Red Hat Enterprise Linux Workstation release 6.0 (Santiago)

The x86_64 line indicates you are running on a 64-bit system.

The remainder gives information about your distribution.

(3) 查看gcc的版本:

$ gcc --version

(4) 查看glibc版本

ll /lib64/libc.so.*

(5) 安装当前内核需要的kernel headers

这个步骤很重要。

sudo yum install "kernel-devel-uname-r == $(uname -r)"

安装显卡驱动和CUDA toolkit

Handle Conflicting Installation Methods中提到:

可见,同版本的显卡驱动和CUDA toolkit,如果再次安装时,需要卸载旧的版本。

如果CUDA toolkit已安装,可用如下途径卸载:

To uninstall the CUDA Toolkit, run the uninstall script in /usr/local/cuda-9.1/bin

To uninstall the NVIDIA Driver, run nvidia-uninstall

安装显卡driver

yum安装

大部分 Linux 发行版都使用开源的显卡驱动 nouveau,对于 nvidia 显卡来说,还是闭源的官方驱动的效果更好。
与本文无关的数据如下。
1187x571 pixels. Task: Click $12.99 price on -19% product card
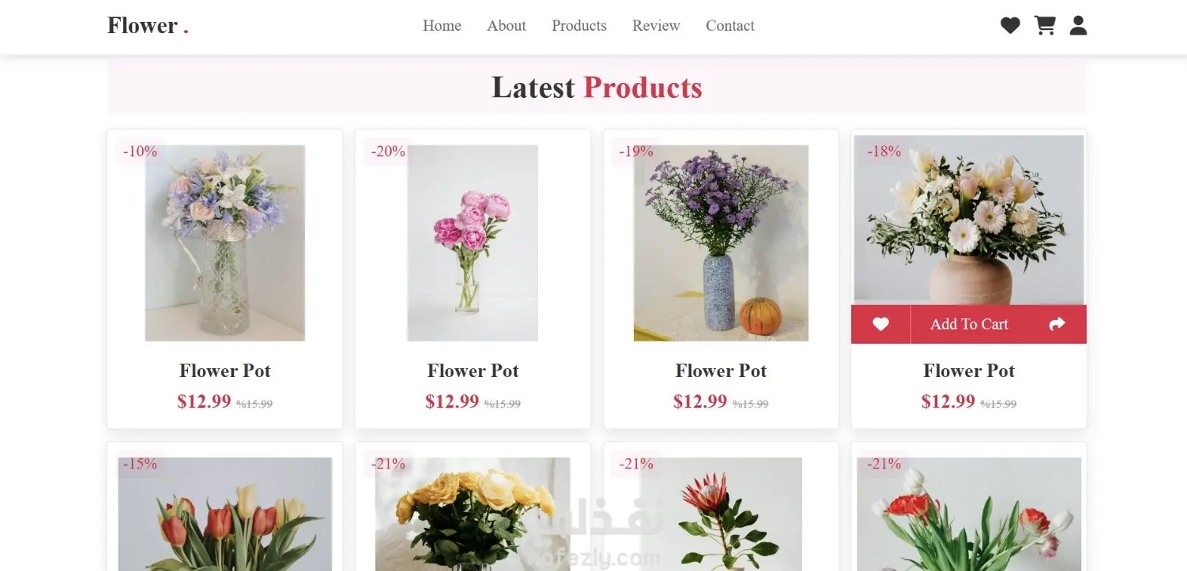tap(700, 401)
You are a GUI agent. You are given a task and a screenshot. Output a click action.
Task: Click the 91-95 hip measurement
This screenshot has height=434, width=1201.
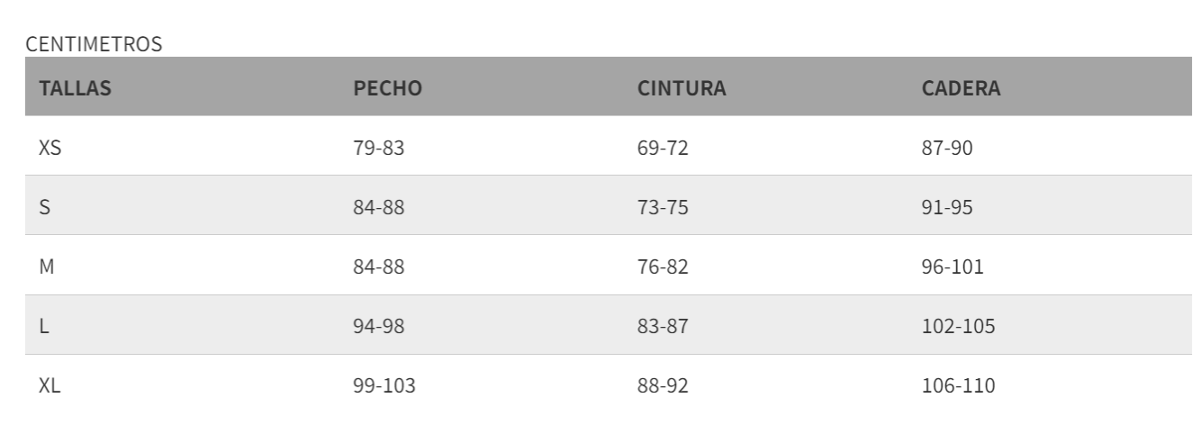tap(947, 207)
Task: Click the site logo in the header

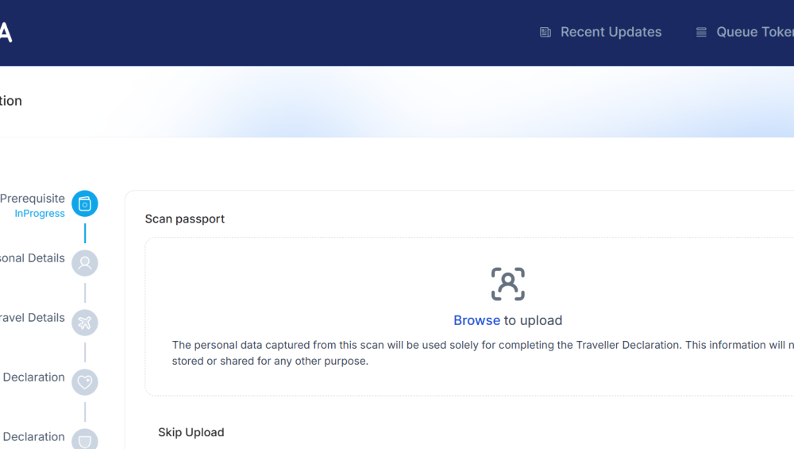Action: click(6, 33)
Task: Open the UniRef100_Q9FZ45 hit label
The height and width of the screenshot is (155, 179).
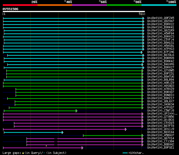Action: point(160,18)
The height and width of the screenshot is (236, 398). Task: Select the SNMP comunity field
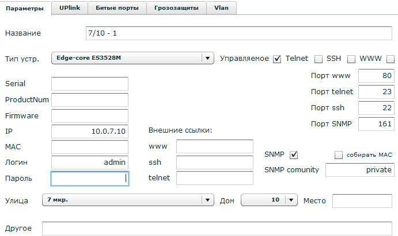359,171
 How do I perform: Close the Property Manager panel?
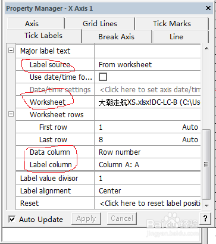(x=208, y=8)
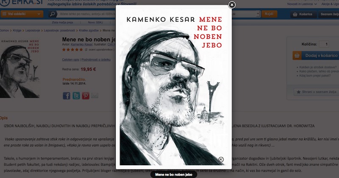This screenshot has height=178, width=339.
Task: Open the Podrobnosti o izdelku link
Action: click(x=96, y=59)
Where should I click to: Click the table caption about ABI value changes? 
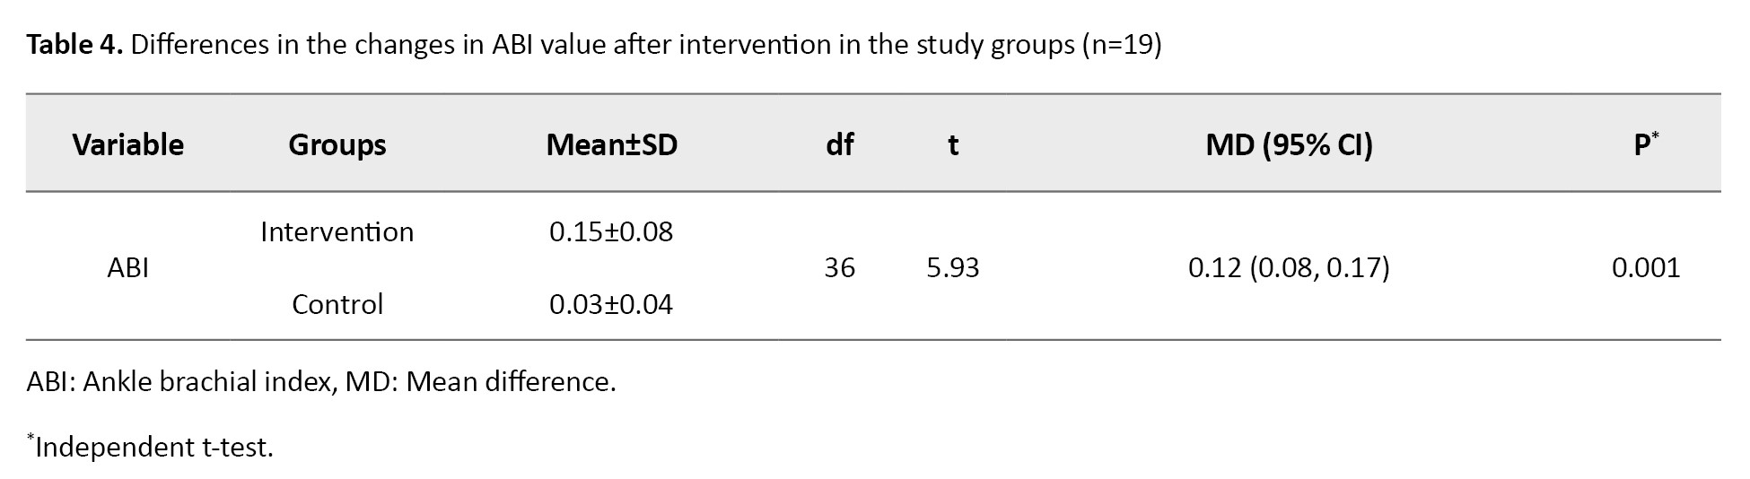coord(646,45)
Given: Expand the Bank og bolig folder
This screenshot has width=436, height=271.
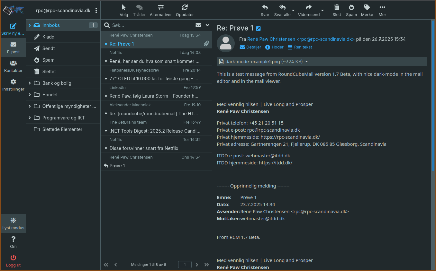Looking at the screenshot, I should pos(30,83).
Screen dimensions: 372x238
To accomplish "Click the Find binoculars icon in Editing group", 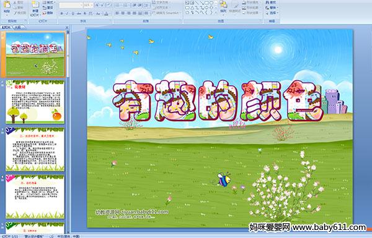I will click(271, 2).
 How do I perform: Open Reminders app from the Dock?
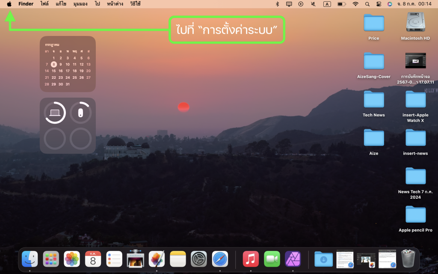coord(114,259)
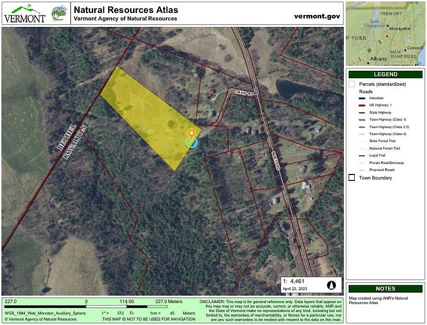Click the scale bar at 114.00 mark
This screenshot has width=427, height=325.
point(127,306)
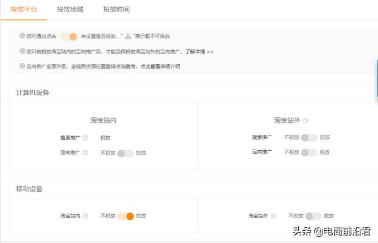Click the blue handle at right edge
Image resolution: width=378 pixels, height=243 pixels.
tap(377, 78)
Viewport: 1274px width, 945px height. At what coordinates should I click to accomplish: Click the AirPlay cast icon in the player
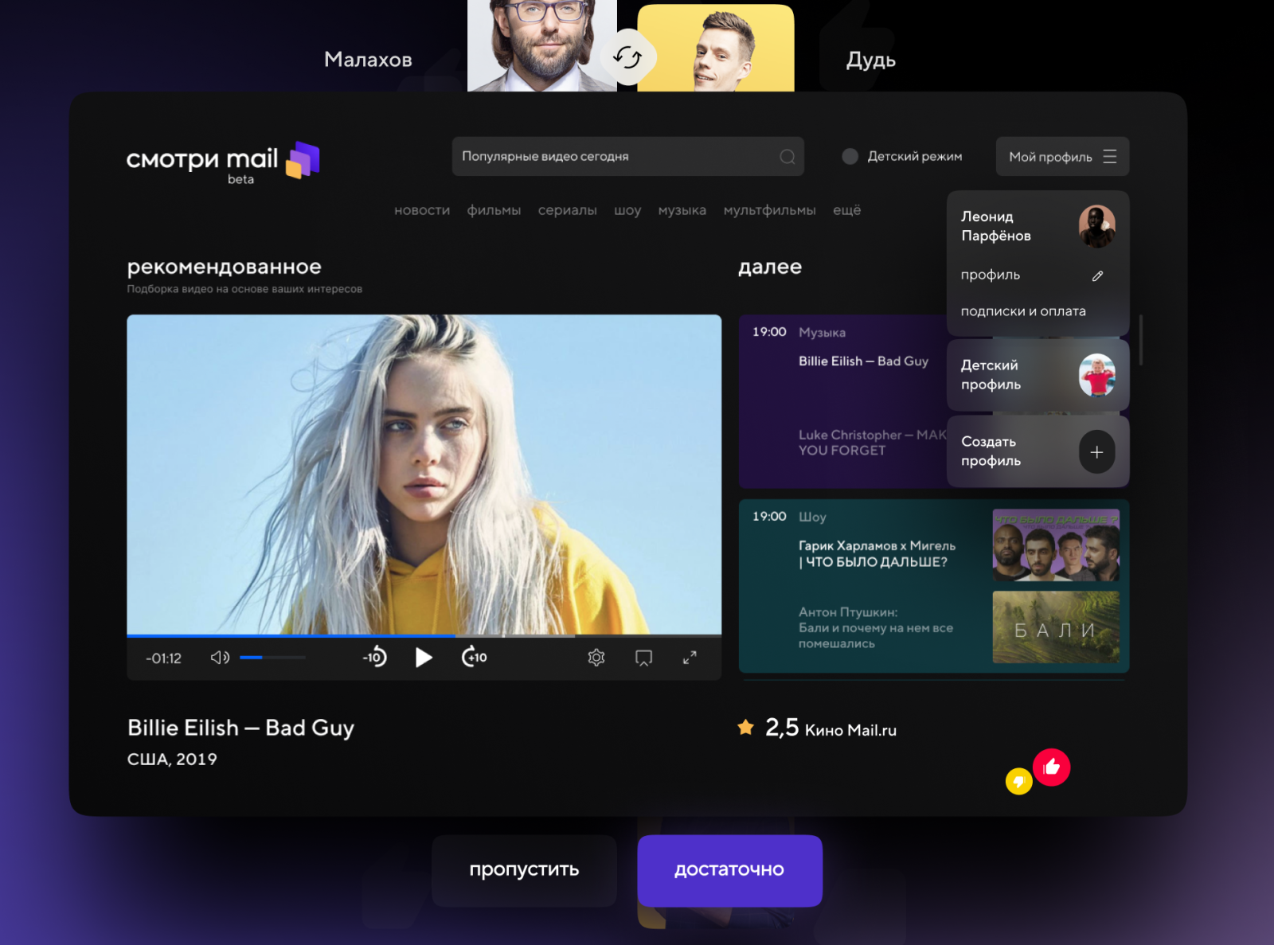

安装官方显卡驱动,可参考这个网址:https://blog.youkuaiyun.com/u013378306/article/details/69229919

里边介绍了一种简单的用yum安装nvidia显卡驱动的方法。

操作之前需要屏蔽默认带有的nouveau。

lsmod | grep nouveau

如果以上语句没有输出,则表示屏蔽默认带有的nouveau

成功。

这种方式,最后一步:

yum -y install kmod-nvidia

有时可能不成功,不过不妨碍使用

nvidia-detect -v

返回的结果去查找对应的驱动版本,进行安装。

源码安装

查找驱动的靠谱地址: https://www.geforce.com/drivers

安装过程可参考: https://blog.youkuaiyun.com/itaacy/article/details/72628792?utm_source=itdadao&utm_medium=referral

显卡安装成功后,可用如下命令查看显卡信息:

nvidia-smi

出现以上信息,说明显卡驱动安装成功。

卸载显卡驱动,可用如下指令:

nvidia-uninstall

安装 CUDA toolkit

注: 安装前应该关闭gnome。

获取CUDA toolkit下载地址:

CUDA toolkit 下载地址: https://developer.nvidia.com/cuda-toolkit-archive

下载CUDA 9.1。

安装CUDA:

sh cuda_9.1.85_387.26_linux.run

安装过程(以下是某次安装9.2版本的日志,仅参考):

Do you accept the previously read EULA?

accept/decline/quit: accept

Install NVIDIA Accelerated Graphics Driver for Linux-x86_64 396.37?

(y)es/(n)o/(q)uit: yes

Do you want to install the OpenGL libraries?

(y)es/(n)o/(q)uit [ default is yes ]: yes

Do you want to run nvidia-xconfig?

This will update the system X configuration file so that the NVIDIA X driver

is used. The pre-existing X configuration file will be backed up.

This option should not be used on systems that require a custom

X configuration, such as systems with multiple GPU vendors.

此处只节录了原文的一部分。